Each record that follows should be repeated exactly, minus any images.

**DATA TO PROCESS**.

· · · · · · ·

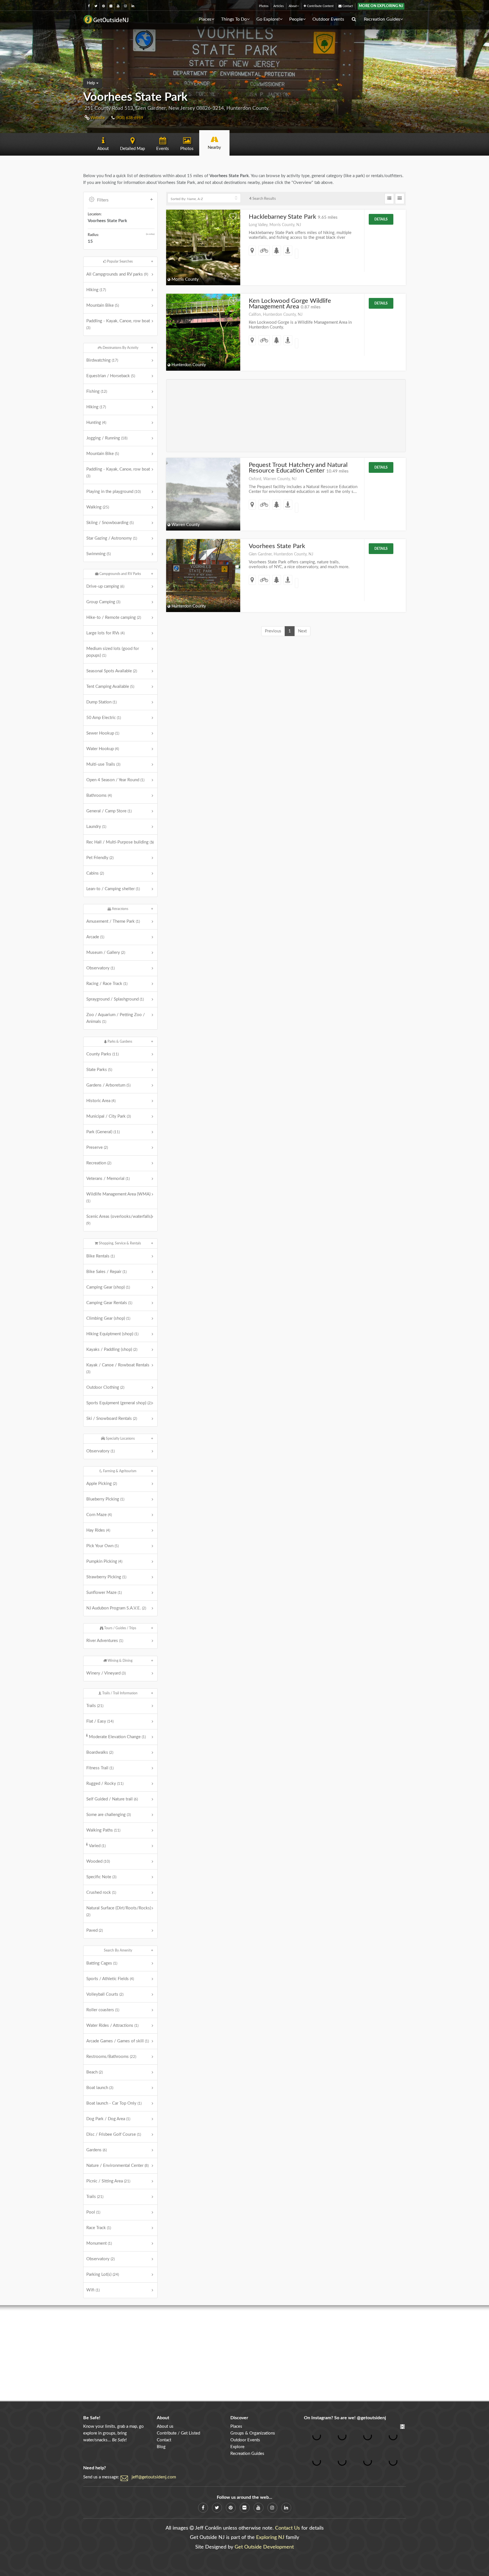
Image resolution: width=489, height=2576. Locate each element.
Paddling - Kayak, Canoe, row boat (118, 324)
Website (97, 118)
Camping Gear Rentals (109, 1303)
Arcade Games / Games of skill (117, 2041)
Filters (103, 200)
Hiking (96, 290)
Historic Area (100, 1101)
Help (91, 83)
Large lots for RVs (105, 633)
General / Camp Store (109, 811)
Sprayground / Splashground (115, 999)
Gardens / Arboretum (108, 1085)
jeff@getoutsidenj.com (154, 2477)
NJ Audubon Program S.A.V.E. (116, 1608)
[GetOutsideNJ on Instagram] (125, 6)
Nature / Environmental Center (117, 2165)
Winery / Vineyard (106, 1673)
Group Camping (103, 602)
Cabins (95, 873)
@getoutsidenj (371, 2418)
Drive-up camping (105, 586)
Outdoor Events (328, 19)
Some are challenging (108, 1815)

· · · · · · ·

**TASK RESPONSE**.
Image resolution: width=489, height=2576. Locate each element.
Paddling - Kayak, Canoe, row boat (118, 324)
Website (97, 118)
Camping Gear Rentals (109, 1303)
Arcade Games / Games of skill (117, 2041)
Filters (103, 200)
Hiking (96, 290)
Historic Area (100, 1101)
Help (91, 83)
Large lots for RVs (105, 633)
General / Camp Store (109, 811)
Sprayground / Splashground (115, 999)
Gardens / Arboretum (108, 1085)
jeff@getoutsidenj.com (154, 2477)
NJ Audubon Program S.A.V.E. (116, 1608)
[GetOutsideNJ on Instagram] (125, 6)
Nature / Environmental Center (117, 2165)
Winery / Vineyard (106, 1673)
Group Camping (103, 602)
Cabins (95, 873)
@getoutsidenj (371, 2418)
Drive-up camping (105, 586)
Outdoor Events (328, 19)
Some are challenging (108, 1815)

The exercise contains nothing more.